━━━ Material to process

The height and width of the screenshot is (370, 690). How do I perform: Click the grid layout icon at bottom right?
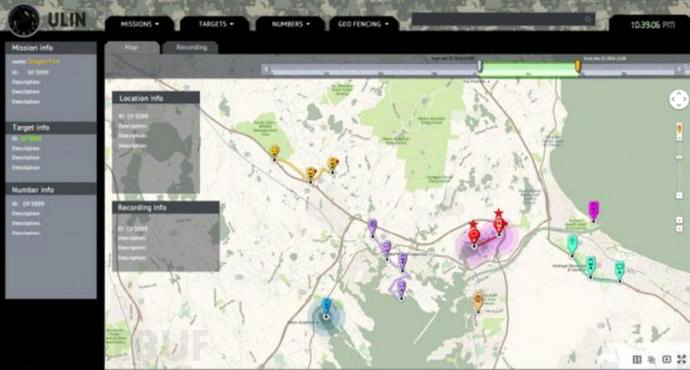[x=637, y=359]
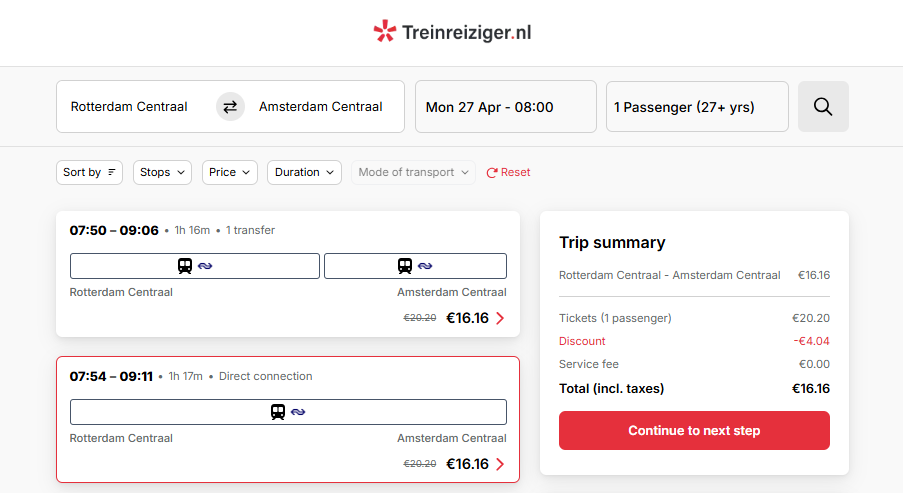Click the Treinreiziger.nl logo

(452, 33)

━━━━━━
━━━ Material to process

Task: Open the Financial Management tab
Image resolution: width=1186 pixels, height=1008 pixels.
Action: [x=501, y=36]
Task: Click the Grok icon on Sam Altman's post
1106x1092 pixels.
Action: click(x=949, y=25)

━━━━━━
━━━ Material to process

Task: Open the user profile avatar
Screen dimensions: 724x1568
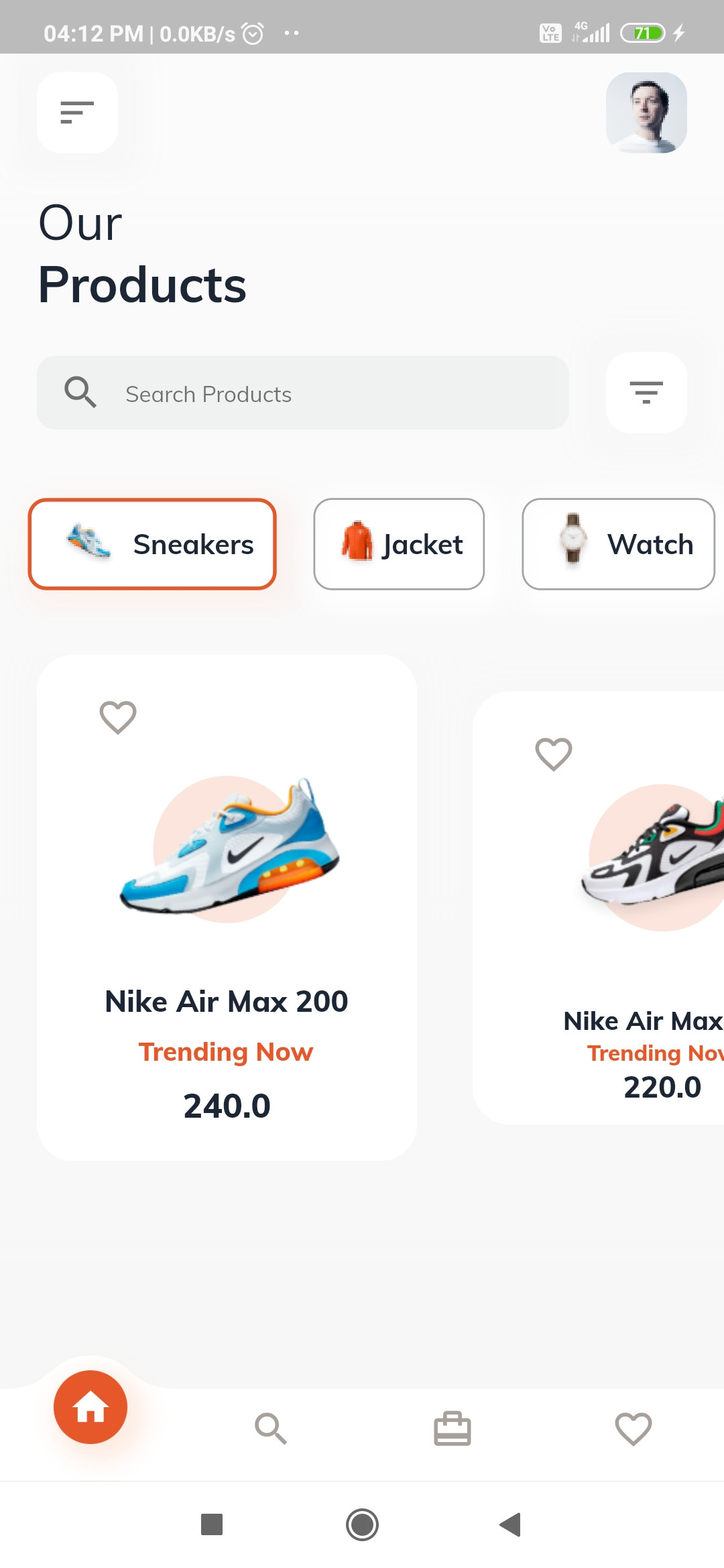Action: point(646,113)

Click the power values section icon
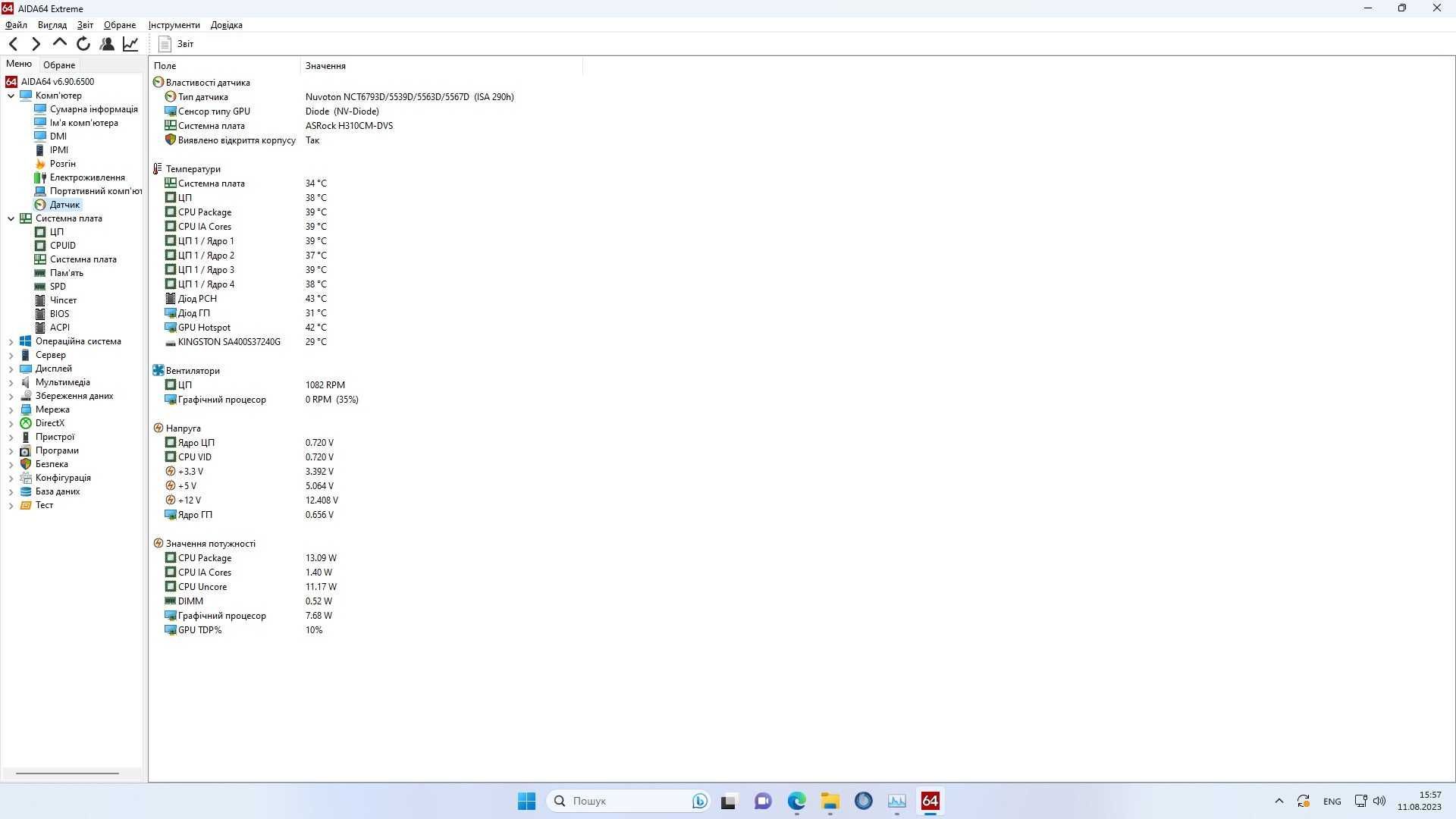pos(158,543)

━━━━━━

**What you need to do**. Show, from the listing above, each line that contains the word "Task".

**Exercise output**.
Task: Open the Financial Management tab
Task: Click the Grok icon on Sam Altman's post
Task: Open the user profile avatar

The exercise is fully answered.